13/12/2017

No 347

La Chronique de DAZ

No 347 de mercredi 13 décembre 2017

 

Quand on reçoit de La Poste une carte avec ses meilleurs vœux, on sourit certes. Mais quand on la retourne et qu'il y figure une recette pour des biscuits de Noël à quoi elle joue vraiment, La Poste. Ah, c'est vrai qu'elle n'en vend pas encore, des biscuits, dans ses offices. Mais ça pourrait venir avec tout l'attirail qu'il y a déjà. Une idée à La Poste, en 2018, offrez les biscuits au lieu de la recette…

 

Quand on entend lors des différentes informations des différentes radios des accidents un peu partout, certes provoqués par la neige et le verglas, on se doit de se dire que tous les conducteurs n'ont pas encore suivi les cours "Comment rouler sur neige" qui devraient être obligatoires! On emmerde  tous les deux ans les vieux de 70 balais et plus par des contrôles médicaux pour poursuivre la conduite automobile, mais n'importe quel quidam peut rouler sur la neige sans savoir ce qu'il pourrait se passer. D'ailleurs, à voir comment certains roulent sur la neige, il y en a qui feraient mieux de rester bien au chaud chez eux ou alors d'emprunter les transports publics, pour autant qu'ils fonctionnent…

 

L'autre jour, à l'apéro dans un bistrot de quartier où la serveuse fait aussi la cuisine et le patron ne fait rien ou presque, la friteuse a été oubliée tant et si bien que la cuisine et la salle principale ont été enfumées grave.

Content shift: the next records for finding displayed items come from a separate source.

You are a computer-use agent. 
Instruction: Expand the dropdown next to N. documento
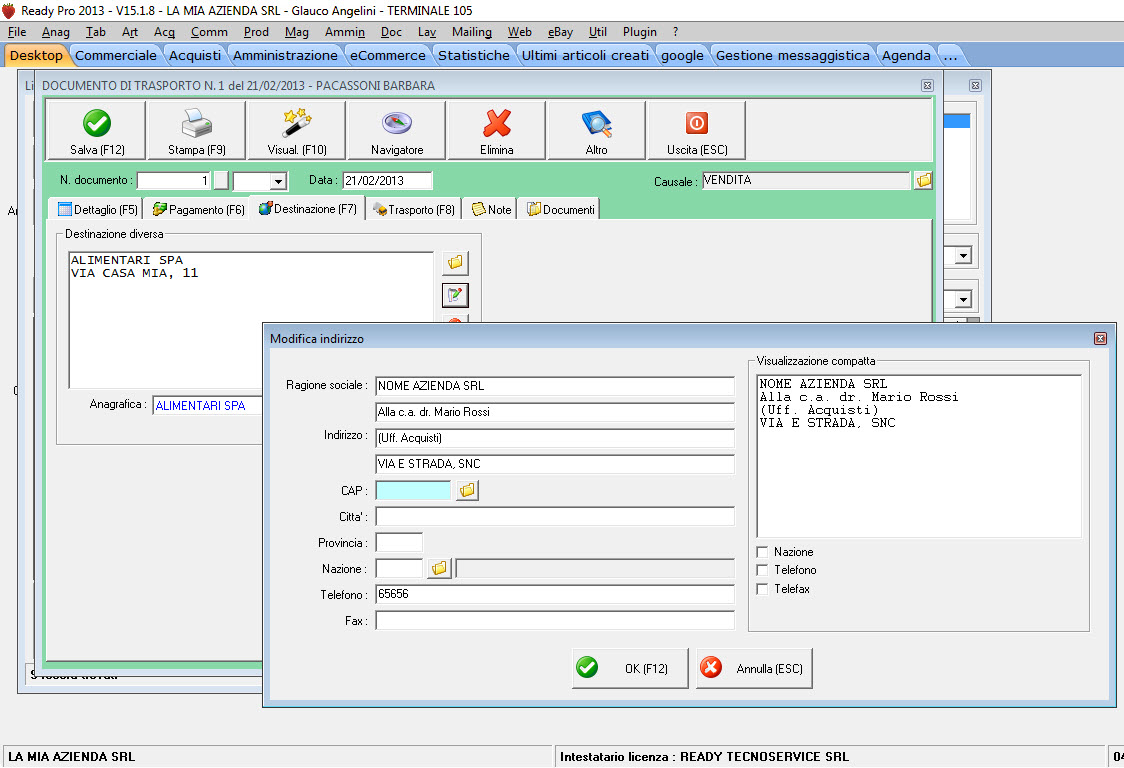coord(278,182)
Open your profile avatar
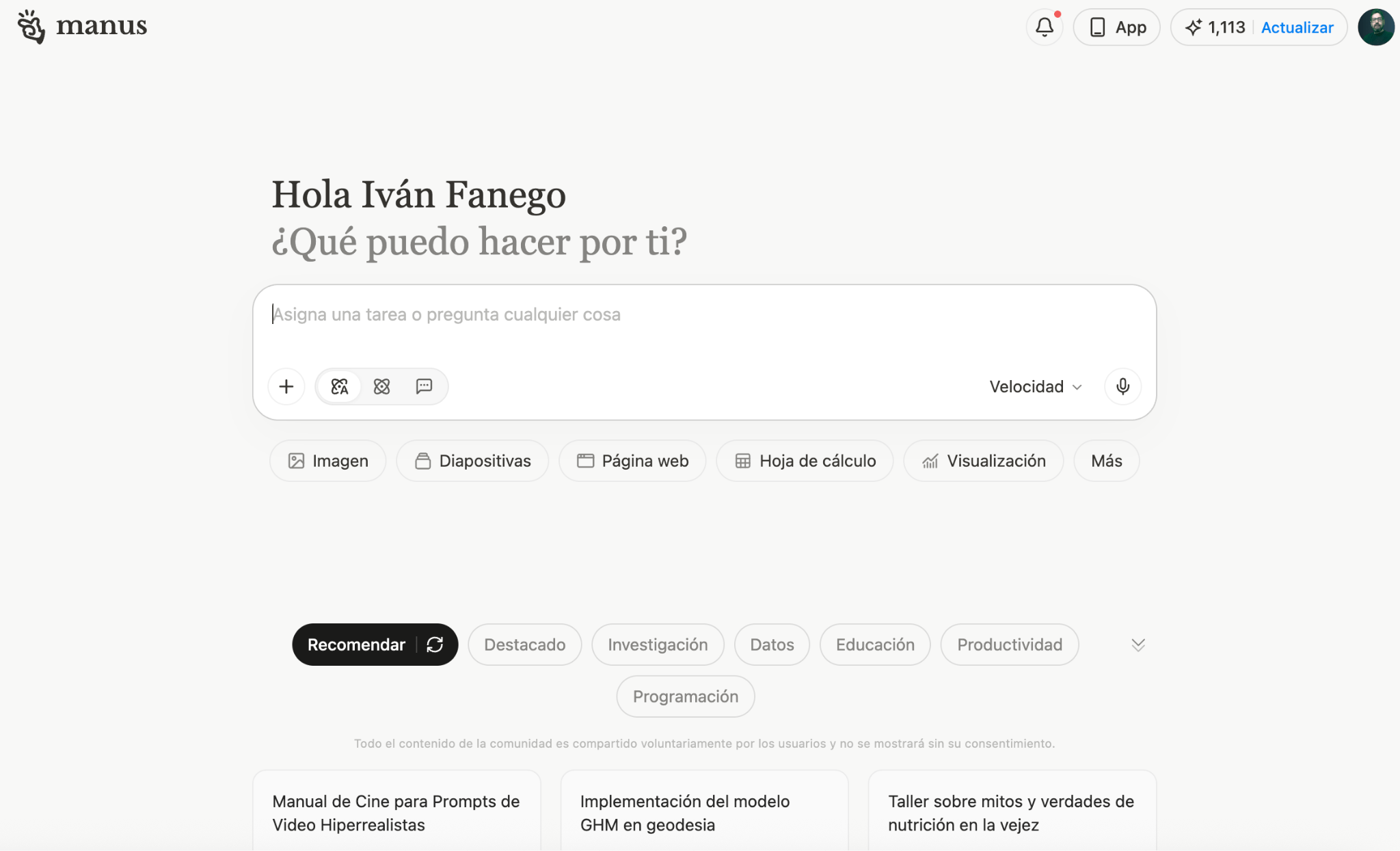1400x851 pixels. tap(1376, 27)
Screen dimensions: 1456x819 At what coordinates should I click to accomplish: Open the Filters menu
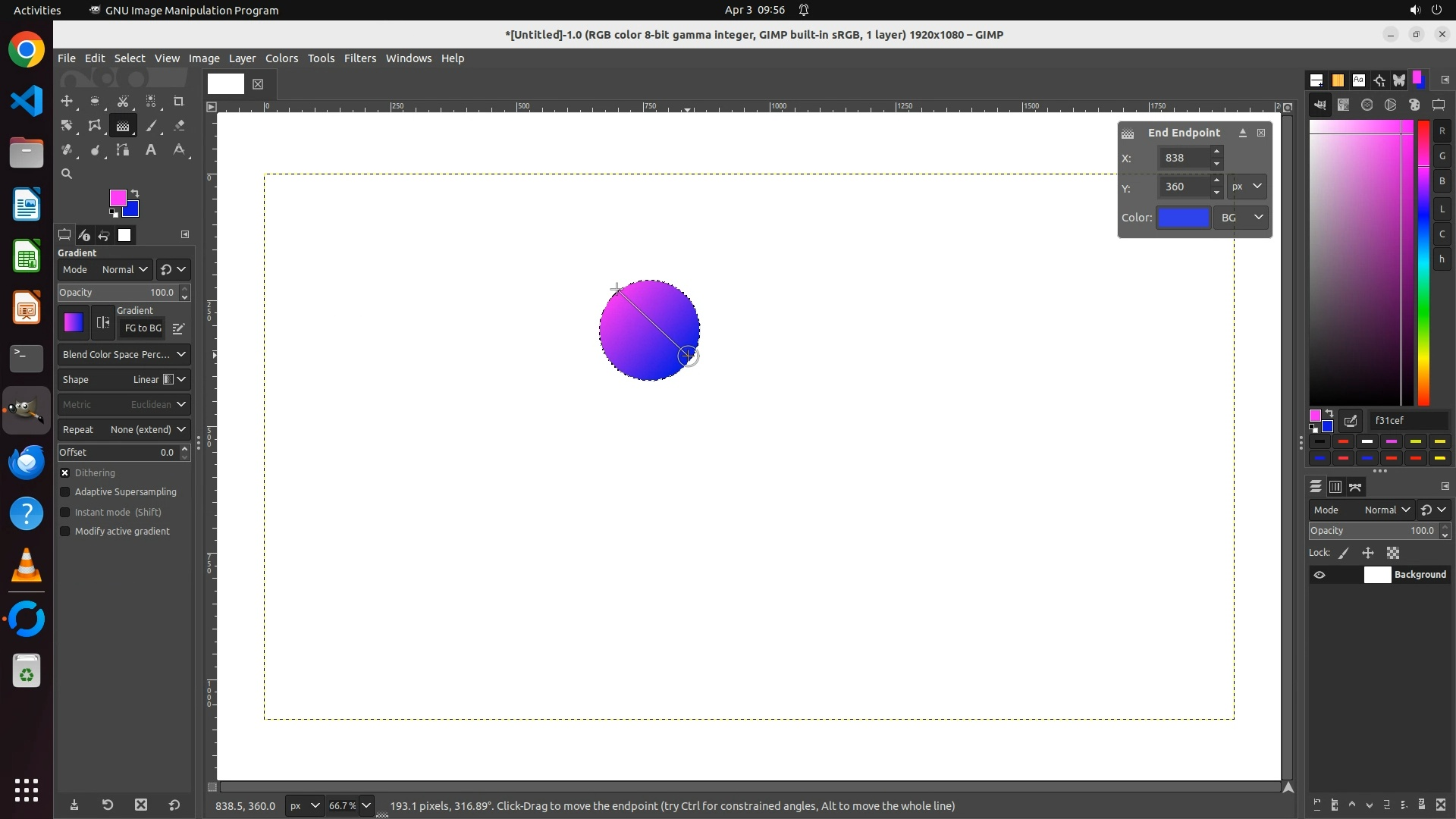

Heureusement qu'il y avait une seconde salle et que les clients ont été déménagés. Il n'empêche qu'un quidam a sorti cette magnifique phrase: - ici, on à l'odeur des frites sans les frites…

 

T'osa(s) sans succès! D'in ami exilé dans le Sud. Loin de moi l'idée d'affirmer que c'était mieux avant, mais la CGTE c'était pas mal.

Certes, le chauffeur du trolleybus devait souvent descendre de son véhicule pour remettre les perches dans les fils. Certes, le conducteur du tram devait changer manuellement les aiguillages avec un pied de biche. Certes le confort n'était pas optimal. Ainsi, dans le 6, les passagers étaient assis en rangs d'oignons, perpendiculairement au sens de la course. Probablement une réminiscence des parachutistes dans un Dakota avant de sauter. Mais ces machines d'un autre siècle, fonctionnant à l'électricité, étaient surpuissantes. L'usine Hispano de la rue de Lyon disposait d'une rampe de déchargement à la route des Franchises. Le tram tractait des wagons-citernes depuis Vernier jusqu'aux ateliers gros consommateurs de carburant. La pente de La Renfile ne leur faisait pas peur. Tout fout le camp et parfois le mieux est l'ennemi du bien…

 

Ca n'est pas parce que je suis un vieux pommier que je donne de vieilles pommes! (Félix Leclerc) Citation aimablement transmise par une lectrice du Sud et néanmoins amie.